TEXTE DU DOCUMENT:
⁂

Melanie Hirsch (Pomona), Doerthe Maria Sandmann (Flora), Olivia Vermeulen (Ceres), Magdalene Harer (Vertumnus), Julian Podger (Mercurius), Knut Schoch (Zephyrus), Jan Kobow (Jupiter, Jasion), Raimonds Spogis (Bacchus), Jörg Gottschick (Vulcanus), Capella Orlandi Bremen, dir. Thomas Ihlenfeldt (2010).
CPO 777 659-2. Notice en anglais. Distr. DistrArt Musique.


Entre 1693 et 1718, Reinhard Keiser (1674-1739) compose près d'une trentaine d'opéras, d'abord pour la cour de Brunswick puis pour la salle du Marché aux oies de Hambourg - premier théâtre public d'Allemagne (où Händel et Telemann font aussi leurs débuts), dont il assure la direction entre 1703 et 1709. Mais, faute de capitaux, la scène hambourgeoise ferme ses portes et Keiser doit chercher fortune ailleurs, notamment auprès de Frédéric IV de Danemark, dont il sera nommé maître de chapelle au milieu des années 1720.

Pomona s'inscrit dans cette quête d'un poste officiel, dont on constate qu'elle a débuté fort tôt dans la carrière du compositeur puisque ce premier des quatre ouvrages dédiés à la cour danoise date de 1702. Tantôt qualifié d'operetta, tantôt de singspiel, il s'agit en fait d'une sorte de sérénade - mais destinée à la scène hambourgeoise - en un seul acte, dix-huit scènes et langue allemande : encouragées par Mercure, les Saisons (représentées par leurs divinités tutélaires Flore, Cérès, Pomone et Vulcain) s'y disputent la prééminence, jusqu'à ce que Jupiter privilégie la « fructueuse » Automne (Pomone, identifiée à la reine de Danemark, déjà trois fois mère). Pas d'action ou presque, mais beaucoup d'images et pas mal d'humour que Keiser illustre au fil d'une bonne quarantaine d'airs (pas tous da capo), ensembles (dont de ravissants duos) et danses. Le style est tonique, coloré (importants rôles confiés au basson et, surtout, aux hautbois), mais un peu sec et anguleux, le sujet se prêtant peu à l'effusion, si ce n'est dans l'aria « Ihr seid's allein », accompagnée d'un émouvant violoncelle.

⁂

DONNÉES FOURNIES:

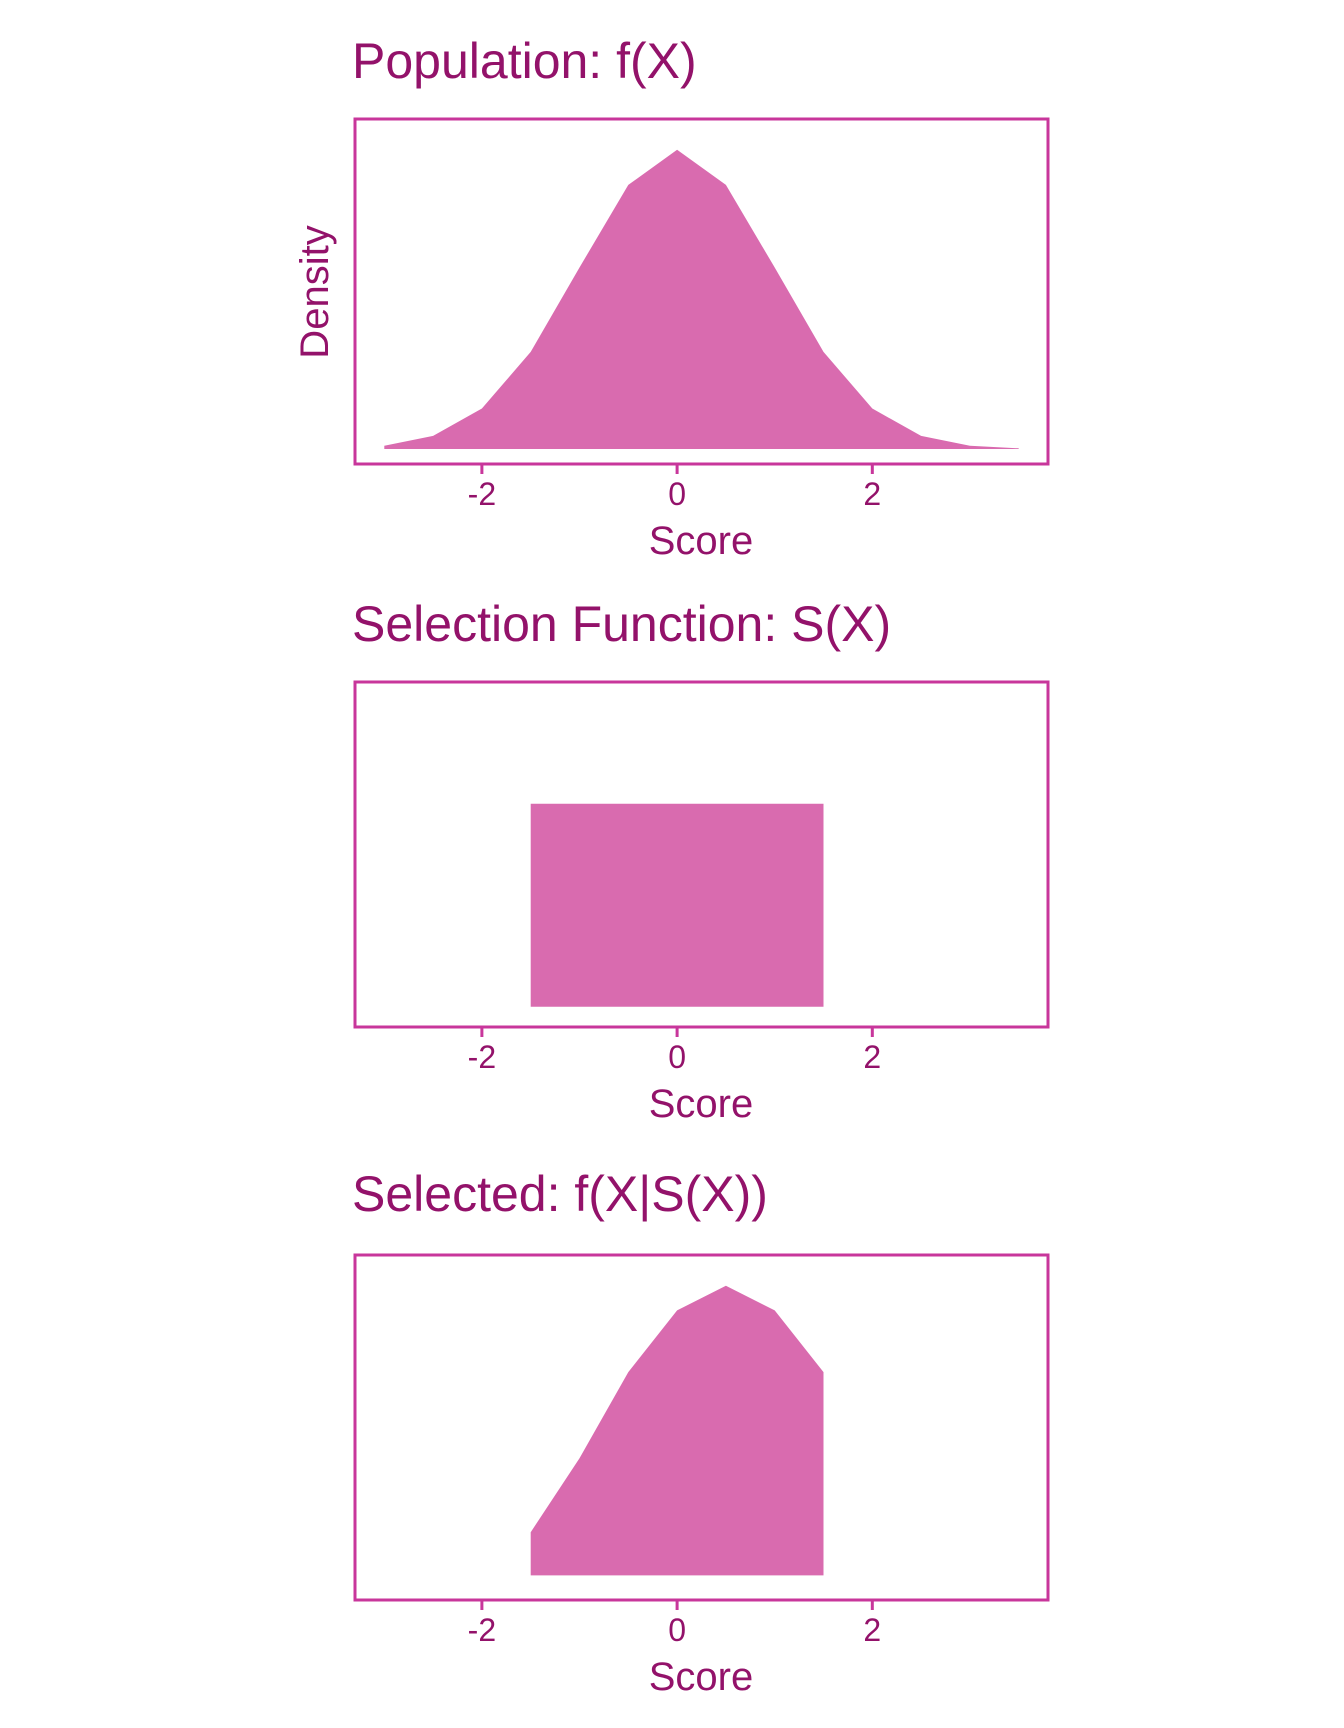 The image size is (1344, 1728). I want to click on selected-x-axis-label: Score, so click(702, 1677). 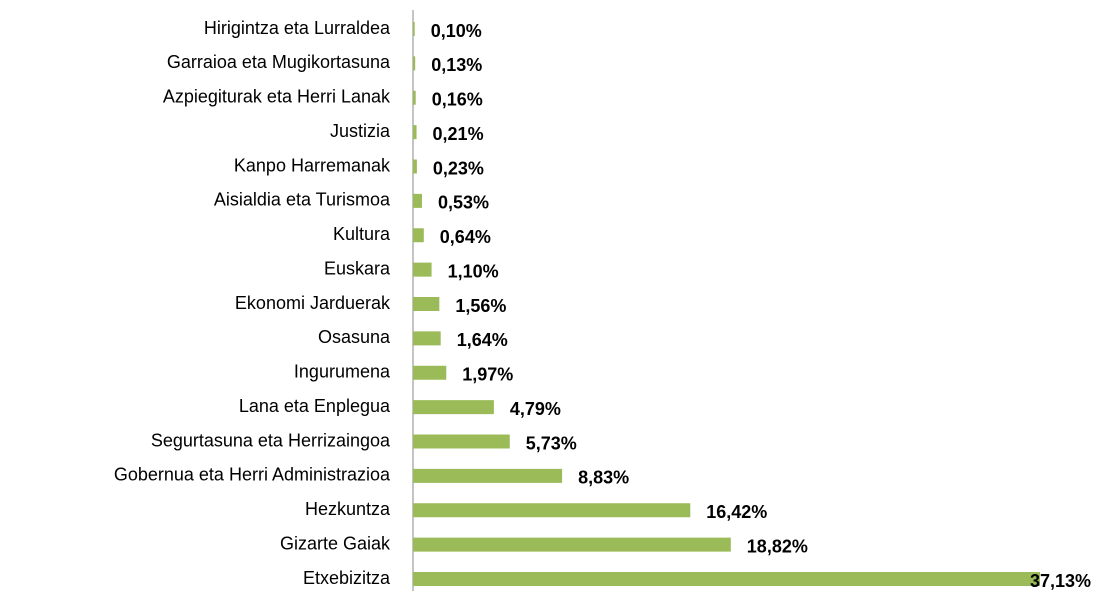 What do you see at coordinates (456, 31) in the screenshot?
I see `value-label: 0,10%` at bounding box center [456, 31].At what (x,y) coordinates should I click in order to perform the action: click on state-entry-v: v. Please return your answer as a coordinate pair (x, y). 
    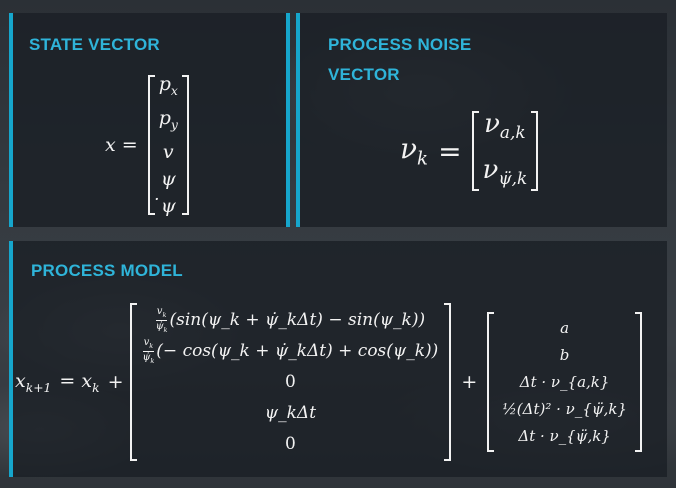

⁂

OBJECTIF: Recopiez le passage de la critique de Pomona qui commence par « Melanie Hirsch (Pomona), Doerthe » et se poursuit jusqu'à « des années 1720. ». Le matériel fourni forme un ensemble à part, indépendant du texte.

RÉPONSE ATTENDUE:
Melanie Hirsch (Pomona), Doerthe Maria Sandmann (Flora), Olivia Vermeulen (Ceres), Magdalene Harer (Vertumnus), Julian Podger (Mercurius), Knut Schoch (Zephyrus), Jan Kobow (Jupiter, Jasion), Raimonds Spogis (Bacchus), Jörg Gottschick (Vulcanus), Capella Orlandi Bremen, dir. Thomas Ihlenfeldt (2010).
CPO 777 659-2. Notice en anglais. Distr. DistrArt Musique.


Entre 1693 et 1718, Reinhard Keiser (1674-1739) compose près d'une trentaine d'opéras, d'abord pour la cour de Brunswick puis pour la salle du Marché aux oies de Hambourg - premier théâtre public d'Allemagne (où Händel et Telemann font aussi leurs débuts), dont il assure la direction entre 1703 et 1709. Mais, faute de capitaux, la scène hambourgeoise ferme ses portes et Keiser doit chercher fortune ailleurs, notamment auprès de Frédéric IV de Danemark, dont il sera nommé maître de chapelle au milieu des années 1720.